Mittlerweile stieg auch die Temperatur ziemlich um uns herum an, was mich echt ins Schwitzen brachte. Was, wenn wir wirklich nicht hier herauskommen? Dieser Gedanke machte mich krank. Ich wollte nicht am lebendigen Leibe verbrennen. Schon die Vorstellung war verdammt grausam. Ich vergrub mich wieder mit beiden Händen fest in Dans Nackenfell, wobei ich bemerkte, dass es ihn beruhigte und er auf Anhieb noch mehr zulegte. Das Problem war bloß: Wohin sollen wir rennen? Es gab nicht viele Möglichkeiten und mir kam es vor, als eilten wir stetig näher zu den geschlängelten Flammen, obwohl das definitiv nicht passieren durfte. Wenn mein Vater den Wald anzündete, hatte er auf alle Fälle etwas vor. Ich war mir auch ziemlich sicher, dass er mich nicht draufgehen ließ. 

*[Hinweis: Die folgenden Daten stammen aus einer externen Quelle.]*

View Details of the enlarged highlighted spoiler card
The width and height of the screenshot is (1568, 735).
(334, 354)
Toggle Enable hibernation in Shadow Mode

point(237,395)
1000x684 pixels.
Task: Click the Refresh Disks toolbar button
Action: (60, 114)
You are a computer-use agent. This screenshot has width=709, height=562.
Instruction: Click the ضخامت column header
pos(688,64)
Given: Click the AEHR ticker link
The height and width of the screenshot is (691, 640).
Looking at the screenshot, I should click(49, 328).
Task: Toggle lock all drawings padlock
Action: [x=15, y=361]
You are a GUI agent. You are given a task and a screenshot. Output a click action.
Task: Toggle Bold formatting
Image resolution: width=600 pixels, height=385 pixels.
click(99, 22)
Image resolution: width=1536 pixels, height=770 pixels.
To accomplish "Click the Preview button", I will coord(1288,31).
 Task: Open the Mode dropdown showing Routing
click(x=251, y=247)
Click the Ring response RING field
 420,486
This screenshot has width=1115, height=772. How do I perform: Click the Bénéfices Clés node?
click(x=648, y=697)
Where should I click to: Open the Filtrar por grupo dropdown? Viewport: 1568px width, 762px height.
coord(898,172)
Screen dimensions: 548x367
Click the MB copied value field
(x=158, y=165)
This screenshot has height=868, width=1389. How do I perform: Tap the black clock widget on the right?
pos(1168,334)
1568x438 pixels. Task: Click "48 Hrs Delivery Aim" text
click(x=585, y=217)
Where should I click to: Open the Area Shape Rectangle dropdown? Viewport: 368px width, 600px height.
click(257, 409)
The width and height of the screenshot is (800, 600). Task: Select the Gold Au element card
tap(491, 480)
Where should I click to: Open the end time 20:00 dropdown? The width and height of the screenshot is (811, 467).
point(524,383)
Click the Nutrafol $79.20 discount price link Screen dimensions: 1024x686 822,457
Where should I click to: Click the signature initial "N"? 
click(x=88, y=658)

Also behielt er etwas in der Hinterhand, um mich rechtzeitig herauszuholen. Möglicherweise beobachtete er uns sogar. Kurz überlegte ich, dass vielleicht doch nicht bloß diese dunkelhaarige Frau ein Maulwurf gewesen war, sondern noch jemand anderes, aber das war schwer zu deuten. Immerhin traute ich das niemandem von uns zu. Das passte nicht. Doch komisch war es schon, dass wir nicht unbemerkt in den Wald gehen konnten, obwohl River einige Männer dazu beauftragte sich zu positionieren, um keinen Menschen oder Wolf durchzulassen.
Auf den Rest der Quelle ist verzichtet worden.